• The data:
■ ■ ■ ■ ■ ■ ■
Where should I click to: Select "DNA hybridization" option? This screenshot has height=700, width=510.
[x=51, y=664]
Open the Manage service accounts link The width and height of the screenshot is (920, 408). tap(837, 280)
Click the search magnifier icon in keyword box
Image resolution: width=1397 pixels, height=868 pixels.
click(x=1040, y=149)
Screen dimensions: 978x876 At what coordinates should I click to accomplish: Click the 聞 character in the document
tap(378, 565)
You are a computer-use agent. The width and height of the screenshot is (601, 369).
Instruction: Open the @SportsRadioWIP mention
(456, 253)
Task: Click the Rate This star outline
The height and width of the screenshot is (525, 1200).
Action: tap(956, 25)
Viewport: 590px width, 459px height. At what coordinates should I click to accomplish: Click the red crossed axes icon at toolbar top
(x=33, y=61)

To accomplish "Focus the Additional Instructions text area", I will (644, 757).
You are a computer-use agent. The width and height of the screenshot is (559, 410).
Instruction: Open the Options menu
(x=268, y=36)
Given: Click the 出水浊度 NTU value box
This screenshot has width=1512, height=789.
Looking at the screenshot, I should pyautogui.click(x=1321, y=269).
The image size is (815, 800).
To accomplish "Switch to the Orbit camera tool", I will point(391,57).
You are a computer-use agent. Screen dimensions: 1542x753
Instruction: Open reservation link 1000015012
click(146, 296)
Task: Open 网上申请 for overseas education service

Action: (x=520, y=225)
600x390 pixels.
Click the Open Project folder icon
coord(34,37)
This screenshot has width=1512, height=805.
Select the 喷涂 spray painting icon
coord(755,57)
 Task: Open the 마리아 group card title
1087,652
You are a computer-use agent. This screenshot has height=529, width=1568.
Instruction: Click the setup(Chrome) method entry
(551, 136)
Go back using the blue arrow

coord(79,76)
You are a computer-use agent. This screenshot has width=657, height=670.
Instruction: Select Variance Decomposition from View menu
■ ■ ■ ■ ■ ■ ■
• Exercise details:
Lay out every line of the records above as a Markdown table with the columns Row and Line, numbering each line in order and leaving out blank ones.

• Result for this exercise:
| Row | Line |
|---|---|
| 1 | Where should I click to: Select "DNA hybridization" option? This screenshot has height=700, width=510. |
| 2 | [x=51, y=664] |
| 3 | Open the Manage service accounts link The width and height of the screenshot is (920, 408). tap(837, 280) |
| 4 | Click the search magnifier icon in keyword box |
| 5 | Image resolution: width=1397 pixels, height=868 pixels. |
| 6 | click(x=1040, y=149) |
| 7 | Screen dimensions: 978x876 At what coordinates should I click to accomplish: Click the 聞 character in the document |
| 8 | tap(378, 565) |
| 9 | You are a computer-use agent. The width and height of the screenshot is (601, 369). |
| 10 | Instruction: Open the @SportsRadioWIP mention |
| 11 | (456, 253) |
| 12 | Task: Click the Rate This star outline |
| 13 | The height and width of the screenshot is (525, 1200). |
| 14 | Action: tap(956, 25) |
| 15 | Viewport: 590px width, 459px height. At what coordinates should I click to accomplish: Click the red crossed axes icon at toolbar top |
| 16 | (x=33, y=61) |
| 17 | To accomplish "Focus the Additional Instructions text area", I will (644, 757). |
| 18 | You are a computer-use agent. The width and height of the screenshot is (559, 410). |
| 19 | Instruction: Open the Options menu |
| 20 | (x=268, y=36) |
| 21 | Given: Click the 出水浊度 NTU value box |
| 22 | This screenshot has width=1512, height=789. |
| 23 | Looking at the screenshot, I should pyautogui.click(x=1321, y=269). |
| 24 | The image size is (815, 800). |
| 25 | To accomplish "Switch to the Orbit camera tool", I will point(391,57). |
| 26 | You are a computer-use agent. Screen dimensions: 1542x753 |
| 27 | Instruction: Open reservation link 1000015012 |
| 28 | click(146, 296) |
| 29 | Task: Open 网上申请 for overseas education service |
| 30 | Action: (x=520, y=225) |
| 31 | 600x390 pixels. |
| 32 | Click the Open Project folder icon |
| 33 | coord(34,37) |
| 34 | This screenshot has width=1512, height=805. |
| 35 | Select the 喷涂 spray painting icon |
| 36 | coord(755,57) |
| 37 |  Task: Open the 마리아 group card title |
| 38 | 1087,652 |
| 39 | You are a computer-use agent. This screenshot has height=529, width=1568. |
| 40 | Instruction: Click the setup(Chrome) method entry |
| 41 | (551, 136) |
| 42 | Go back using the blue arrow |
| 43 | coord(79,76) |
| 44 | You are a computer-use agent. This screenshot has width=657, height=670. |
| 45 | Instruction: Select Variance Decomposition from View menu |